§ Action item A
Answer these questions using the summary of the study on LLMs as Bangla annotators:
(i) Who are the authors?
(ii) How many samples and how many identity-sensitive categories does BAHS contain?
(iii) How many LLMs were assessed?
§ Action item B
Resume the summary of the study on LLMs as Bangla annotators, picking up after its final sentence.

§ Extract provided

* * * * *

Are LLMs Ready to Replace Bangla Annotators?
Md. Najib Hasan, Touseef Hasan, Souvika Sarkar
TL;DR
This work critically examines whether large language models can reliably replace human annotators for Bangla hate-speech data. It introduces BAHS, a 5,000-sample Bangla dataset with 21 identity-sensitive categories, and a unified three-dimension evaluation framework (classification, reasoning, prompt sensitivity) to quantify annotator bias and stability across 17 LLMs. The findings reveal that model scale does not consistently improve annotation quality; many models exhibit identity bias and high sensitivity to prompt wording, while reasoning fluency does not guarantee correct labeling. The study highlights the need for rigorous evaluation, domain-specific prompting, and cautious deployment of LLM-based annotators in low-resource, identity-sensitive contexts, with implications for bias amplification and fairness in downstream tasks.

* * * * *

[Records excerpted from a collection]

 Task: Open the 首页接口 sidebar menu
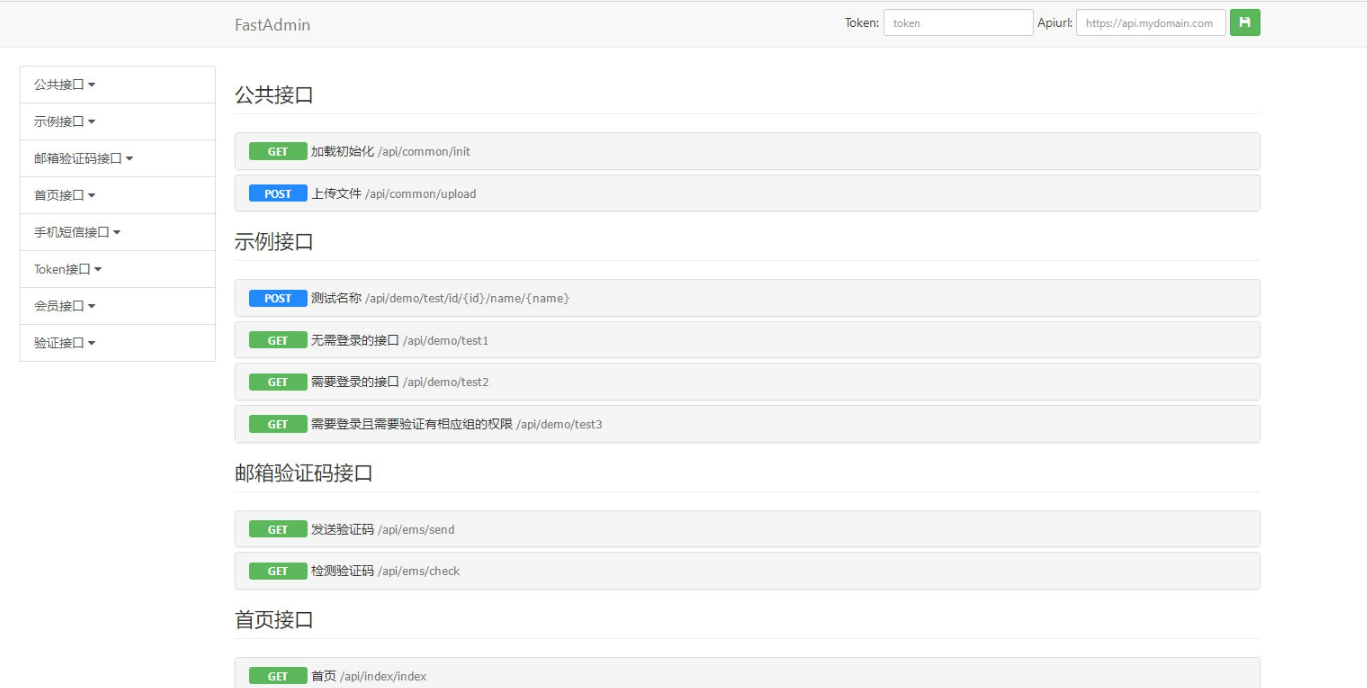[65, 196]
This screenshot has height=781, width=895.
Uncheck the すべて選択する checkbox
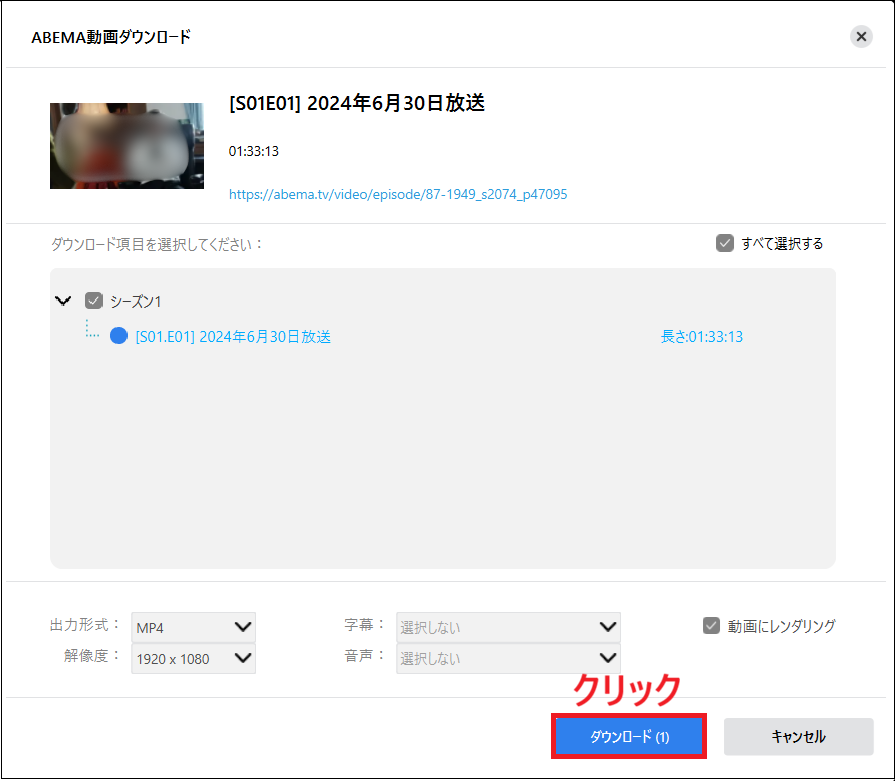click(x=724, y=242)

* * * * *

§ Exercise response A
(i) Md. Najib Hasan, Touseef Hasan, Souvika Sarkar
(ii) 5,000 samples and 21 identity-sensitive categories
(iii) 17

§ Exercise response B
Abstract
Large Language Models (LLMs) are increasingly used as automated annotators to scale dataset creation, yet their reliability as unbiased annotators--especially for low-resource and identity-sensitive settings--remains poorly understood. In this work, we study the behavior of LLMs as zero-shot annotators for Bangla hate speech, a task where even human agreement is challenging, and annotator bias can have serious downstream consequences. We conduct a systematic benchmark of 17 LLMs using a unified evaluation framework. Our analysis uncovers annotator bias and substantial instability in model judgments. Surprisingly, increased model scale does not guarantee improved annotation quality--smaller, more task-aligned models frequently exhibit more consistent behavior than their larger counterparts. These results highlight important limitations of current LLMs for sensitive annotation tasks in low-resource languages and underscore the need for careful evaluation before deployment.